When 2020 hit, Greger says everyone realized that hiking and camping were the ultimate social- distancing activities, and some of the larger brands in the industry saw a 1,000+ percent increase in sales year over year, and many couldn’t keep up. “As customers couldn’t find their regular chili mac in big box stores, they began to try new channels, like e-commerce, and new brands like ours,” she says. “Our sales skyrocketed, and we stocked out within an hour every time we had a new batch go live on our site.

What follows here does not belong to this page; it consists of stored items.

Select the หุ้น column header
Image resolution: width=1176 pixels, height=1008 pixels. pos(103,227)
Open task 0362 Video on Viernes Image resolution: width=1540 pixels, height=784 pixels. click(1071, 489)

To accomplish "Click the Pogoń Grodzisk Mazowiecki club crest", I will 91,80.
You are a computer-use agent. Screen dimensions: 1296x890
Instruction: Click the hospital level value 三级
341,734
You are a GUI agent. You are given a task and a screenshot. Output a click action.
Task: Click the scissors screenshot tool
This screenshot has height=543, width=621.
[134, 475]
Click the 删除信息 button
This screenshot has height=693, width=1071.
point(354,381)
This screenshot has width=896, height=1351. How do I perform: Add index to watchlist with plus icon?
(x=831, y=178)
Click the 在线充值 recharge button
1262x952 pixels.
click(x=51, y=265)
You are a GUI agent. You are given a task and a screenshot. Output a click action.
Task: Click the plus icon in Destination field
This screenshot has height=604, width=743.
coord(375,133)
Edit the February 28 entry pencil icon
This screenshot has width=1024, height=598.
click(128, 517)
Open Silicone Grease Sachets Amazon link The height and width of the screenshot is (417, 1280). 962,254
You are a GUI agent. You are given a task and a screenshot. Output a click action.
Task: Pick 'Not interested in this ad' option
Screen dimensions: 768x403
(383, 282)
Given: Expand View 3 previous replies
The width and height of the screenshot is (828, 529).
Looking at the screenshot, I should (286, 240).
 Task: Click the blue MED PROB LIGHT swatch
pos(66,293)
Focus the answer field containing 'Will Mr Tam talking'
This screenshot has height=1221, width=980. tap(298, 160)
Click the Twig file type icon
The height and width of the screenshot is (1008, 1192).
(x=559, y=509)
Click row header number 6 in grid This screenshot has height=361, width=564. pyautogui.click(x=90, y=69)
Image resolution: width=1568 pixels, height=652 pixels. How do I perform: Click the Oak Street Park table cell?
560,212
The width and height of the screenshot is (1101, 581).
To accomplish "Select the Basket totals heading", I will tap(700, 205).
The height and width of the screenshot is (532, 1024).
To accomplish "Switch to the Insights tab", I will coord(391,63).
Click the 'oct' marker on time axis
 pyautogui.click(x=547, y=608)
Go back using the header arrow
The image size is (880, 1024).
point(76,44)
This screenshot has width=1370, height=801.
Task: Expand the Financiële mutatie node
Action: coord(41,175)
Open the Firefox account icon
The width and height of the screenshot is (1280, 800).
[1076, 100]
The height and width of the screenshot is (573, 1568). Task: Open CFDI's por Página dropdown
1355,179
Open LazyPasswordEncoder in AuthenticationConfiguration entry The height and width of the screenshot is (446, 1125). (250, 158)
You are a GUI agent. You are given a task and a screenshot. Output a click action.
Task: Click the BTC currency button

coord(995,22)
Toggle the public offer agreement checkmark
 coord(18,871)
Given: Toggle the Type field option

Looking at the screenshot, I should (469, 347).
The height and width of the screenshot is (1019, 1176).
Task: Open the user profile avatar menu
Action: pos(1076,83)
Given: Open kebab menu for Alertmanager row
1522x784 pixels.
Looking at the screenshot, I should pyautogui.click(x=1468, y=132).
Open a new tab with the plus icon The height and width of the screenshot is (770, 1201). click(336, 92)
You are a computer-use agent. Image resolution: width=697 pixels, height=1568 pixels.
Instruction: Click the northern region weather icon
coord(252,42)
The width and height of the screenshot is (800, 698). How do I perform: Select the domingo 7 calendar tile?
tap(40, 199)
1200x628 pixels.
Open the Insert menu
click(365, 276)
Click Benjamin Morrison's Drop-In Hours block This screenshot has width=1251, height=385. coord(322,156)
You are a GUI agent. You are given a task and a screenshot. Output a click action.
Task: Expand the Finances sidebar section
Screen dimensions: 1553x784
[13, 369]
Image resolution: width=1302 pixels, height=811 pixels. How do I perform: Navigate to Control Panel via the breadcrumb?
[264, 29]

These new customers stuck around, and our return customer rate also skyrocketed.”
This increase in demand, however, meant that many of Next Mile Meals suppliers couldn’t keep up, Greger says, so many decided to cut their customer list and just focus on their largest clients. “As small as we were, we often didn’t make the cut. 2020 was spent rebuilding our supplier list from scratch, which often required doubling or tripling our minimum order quantities just to be considered.” She adds, “We went from purchasing 1,000 pounds of ground beef in each PO to placing orders for 10,000 pounds overnight, just to keep our supply chain undisrupted.”
With the larger purchase orders, the need for a bigger space arose for Next Mile Meals. “With the increased sales came increased kitchen rental costs, and we were going to have to start hiring full-time staff to keep up,” says Greger. “So we looked around and thought, ‘is this city really where we want to be long term?’”
During Greger’s 2017 hike, she and her fellow hikers were on the stretch of the PCT that passes through Central Oregon and were kicked off trail due to the wildfires raging through the Three Sisters and Jefferson wildernesses at that time. “We came to Bend to nurse our aching feet, cry frustratedly about the wildfires and plan how to get back to trail,” she says. “While we were here for that week, we found ourselves looking around and saying, ‘Wow, this town is fantastic.’”
As Greger and her hiking partners returned home to California after their hike and began to launch and grow Next Mile Meals, she says they always had Bend in the backs of their minds, thinking that one day, they would want to leave the Bay Area and live closer to the hiking and trails they loved. “We thought that one day, this tiny company of ours would need a real home, and what better place than a home surrounded by other like-minded, outdoor-industry companies that we can learn from, network with and share successes with?”
In the summer of 2020, as the Next Mile Meals team was looking around and evaluating their next big leap, Greger says they knew that their “one day” had arrived. “We packed up our tiny warehouse, said goodbye to our small commissary kitchen and left the city we’d lived in for more than ten years.”
Next Mile Meals now has a facility on 4th Street in Bend that is undergoing its final plumbing and building upgrades for Oregon Department of Agriculture approval, and Greger says the plan is to begin hiring new staff for both administration and manufacturing in early 2022.
“In the Spring of 2017, I was told there was no way I could thru-hike the PCT on a keto diet, that I ‘won’t make it 100 miles.’” She proved the naysayers wrong, and in the Spring of 2021, Backpacker Magazine named Next Mile Meals “Best Backpacking Meal.” The meals were named best in all categories, Greger adds, not just in the keto category. “In the Spring of 2022, our new home in Bend will officially open its doors, and our next chapter will begin,” she says. “And we can’t wait.”